Güncel Sendika Haberleri

08 Mart, 2010

8 MART DÜNYA EMEKÇİ KADINLAR GÜNÜ KUTLU OLSUN!

EĞİTİM-İŞ OLARAK CUMHURİYET AYDINLAMASININ IŞIĞINDA,

KADIN-ERKEK EŞİTLİĞİNİN SAĞLANDIĞI BİR DÜNYA DİLEĞİYLE,

TÜM KADINLARIMIZIN

DÜNYA EMEKÇİ KADINLAR GÜNÜ'NÜ KUTLUYORUZ. 

Katılımcı kuruluşlarla birlikte yapmış olduğumuz ortak basın açıklaması aşağıdadır:

100. Yılda Emekçi Kadın Tarihine Tekel İşçisi Kadınlar Aydınlık Bir Sayfa Eklediler

           Bugün Dünya Emekçi Kadınlar Günü’nün 100. yılını kutluyoruz. 1910 yılında Avrupa’da esen savaş rüzgârlarına dur demek ve oy hakkı mücadelesi için güç birliği yapmak amacı ile toplanmış olan Sosyalist Kadınlar Kongresi’nin aldığı kararla 8 Mart, “Dünya Emekçi Kadınlar Günü” olarak ilan edildi. Bugün, 1857 yılı 8 Mart’ında, eşit işe eşit ücret ve 8 saatlik işgünü taleplerinin bedelini canları ile ödemiş olan Amerikalı dokuma işçilerinin ve 1908’de onurlu bir yaşam hakkını “ekmek ve gül” ile simgeleyen 15.000 kadının anısına adanıyordu.

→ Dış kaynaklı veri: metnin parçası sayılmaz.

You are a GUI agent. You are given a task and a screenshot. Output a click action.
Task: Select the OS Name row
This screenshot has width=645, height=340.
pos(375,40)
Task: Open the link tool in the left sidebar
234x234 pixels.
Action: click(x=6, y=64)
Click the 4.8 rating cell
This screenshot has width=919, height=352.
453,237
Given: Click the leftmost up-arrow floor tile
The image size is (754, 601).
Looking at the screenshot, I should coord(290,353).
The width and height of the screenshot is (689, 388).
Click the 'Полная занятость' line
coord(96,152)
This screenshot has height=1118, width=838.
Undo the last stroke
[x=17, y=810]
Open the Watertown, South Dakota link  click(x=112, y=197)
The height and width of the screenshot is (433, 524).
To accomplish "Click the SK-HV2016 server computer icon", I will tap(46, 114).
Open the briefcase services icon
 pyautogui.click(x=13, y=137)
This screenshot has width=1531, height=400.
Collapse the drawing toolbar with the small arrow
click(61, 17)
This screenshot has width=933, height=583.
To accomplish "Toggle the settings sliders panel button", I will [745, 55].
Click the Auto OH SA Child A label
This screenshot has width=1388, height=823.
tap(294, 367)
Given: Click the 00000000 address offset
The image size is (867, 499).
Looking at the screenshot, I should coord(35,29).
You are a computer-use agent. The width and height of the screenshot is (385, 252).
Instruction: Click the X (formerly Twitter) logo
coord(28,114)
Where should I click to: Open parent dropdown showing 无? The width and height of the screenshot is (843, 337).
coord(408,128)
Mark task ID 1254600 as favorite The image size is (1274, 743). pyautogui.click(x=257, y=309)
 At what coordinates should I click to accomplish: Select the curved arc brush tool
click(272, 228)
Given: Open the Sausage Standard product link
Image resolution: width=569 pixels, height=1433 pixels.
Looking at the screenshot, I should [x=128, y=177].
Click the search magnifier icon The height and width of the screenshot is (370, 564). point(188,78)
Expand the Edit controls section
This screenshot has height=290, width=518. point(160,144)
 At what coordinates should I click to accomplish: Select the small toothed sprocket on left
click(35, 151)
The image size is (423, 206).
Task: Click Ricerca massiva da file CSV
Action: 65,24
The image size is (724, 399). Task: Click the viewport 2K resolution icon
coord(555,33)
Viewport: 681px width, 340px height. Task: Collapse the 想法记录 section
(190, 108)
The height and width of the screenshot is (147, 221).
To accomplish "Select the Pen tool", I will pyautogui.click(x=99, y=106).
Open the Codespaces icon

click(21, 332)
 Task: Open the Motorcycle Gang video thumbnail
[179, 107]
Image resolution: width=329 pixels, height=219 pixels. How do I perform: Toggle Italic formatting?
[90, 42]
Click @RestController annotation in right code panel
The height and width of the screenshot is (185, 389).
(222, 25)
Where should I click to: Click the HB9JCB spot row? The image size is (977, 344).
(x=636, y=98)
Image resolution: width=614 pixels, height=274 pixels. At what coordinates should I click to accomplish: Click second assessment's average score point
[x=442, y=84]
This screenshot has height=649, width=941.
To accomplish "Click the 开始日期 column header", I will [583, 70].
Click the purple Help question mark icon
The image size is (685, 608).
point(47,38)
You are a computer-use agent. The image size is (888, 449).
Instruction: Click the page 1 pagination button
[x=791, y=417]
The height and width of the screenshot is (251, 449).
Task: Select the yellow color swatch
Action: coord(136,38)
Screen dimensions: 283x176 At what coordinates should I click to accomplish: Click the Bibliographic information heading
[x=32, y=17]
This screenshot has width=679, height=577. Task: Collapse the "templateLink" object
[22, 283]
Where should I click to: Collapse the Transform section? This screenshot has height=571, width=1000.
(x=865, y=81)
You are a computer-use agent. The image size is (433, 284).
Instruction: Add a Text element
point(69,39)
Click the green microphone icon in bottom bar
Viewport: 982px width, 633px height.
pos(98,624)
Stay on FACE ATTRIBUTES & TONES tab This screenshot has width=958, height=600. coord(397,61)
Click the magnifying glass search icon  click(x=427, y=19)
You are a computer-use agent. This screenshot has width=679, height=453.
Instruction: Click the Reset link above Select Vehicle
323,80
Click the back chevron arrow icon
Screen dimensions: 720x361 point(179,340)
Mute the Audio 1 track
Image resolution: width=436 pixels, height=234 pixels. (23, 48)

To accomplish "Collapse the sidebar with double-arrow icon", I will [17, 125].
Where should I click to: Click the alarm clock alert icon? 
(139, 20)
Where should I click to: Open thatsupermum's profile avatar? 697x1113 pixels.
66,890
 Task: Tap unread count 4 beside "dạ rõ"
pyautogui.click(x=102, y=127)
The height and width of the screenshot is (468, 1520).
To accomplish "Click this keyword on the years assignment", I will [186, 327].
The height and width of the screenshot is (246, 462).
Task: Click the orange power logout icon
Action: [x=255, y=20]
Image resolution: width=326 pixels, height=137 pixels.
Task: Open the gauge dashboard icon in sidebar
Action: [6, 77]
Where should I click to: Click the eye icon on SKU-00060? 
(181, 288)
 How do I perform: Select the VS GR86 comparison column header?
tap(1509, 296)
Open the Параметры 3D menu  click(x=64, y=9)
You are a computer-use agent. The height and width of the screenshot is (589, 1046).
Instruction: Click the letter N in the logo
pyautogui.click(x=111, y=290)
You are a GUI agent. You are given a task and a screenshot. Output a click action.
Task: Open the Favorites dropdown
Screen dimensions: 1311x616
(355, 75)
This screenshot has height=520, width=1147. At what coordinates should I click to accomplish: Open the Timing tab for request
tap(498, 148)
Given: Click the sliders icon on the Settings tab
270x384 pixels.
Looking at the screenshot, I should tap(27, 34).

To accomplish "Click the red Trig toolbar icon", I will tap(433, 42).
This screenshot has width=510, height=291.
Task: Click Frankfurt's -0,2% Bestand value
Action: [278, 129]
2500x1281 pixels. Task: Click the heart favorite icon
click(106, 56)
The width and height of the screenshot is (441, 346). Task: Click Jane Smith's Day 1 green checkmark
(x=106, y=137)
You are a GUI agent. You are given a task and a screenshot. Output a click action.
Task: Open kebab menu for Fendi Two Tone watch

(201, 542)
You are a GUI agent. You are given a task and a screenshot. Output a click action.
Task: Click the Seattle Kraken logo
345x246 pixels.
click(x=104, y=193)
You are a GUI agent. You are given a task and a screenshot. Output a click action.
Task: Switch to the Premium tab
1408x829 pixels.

           Aradan geçen 100 yılın sonunda bugün, kadın haklarının neresindeyiz? Dünya, haksız savaşların sona erdiği, barışın egemen olduğu bir ortama kavuşabildi mi? Kadınlarımız, oy hakkına, eşit işe, eşit ücrete, iyi çalışma koşullarına ulaşabildiler mi? Şiddet, toplumun ve kadınlarımızın üzerinden elini çekti mi?  Kadınlarımızın aydınlanması sağlanabildi mi?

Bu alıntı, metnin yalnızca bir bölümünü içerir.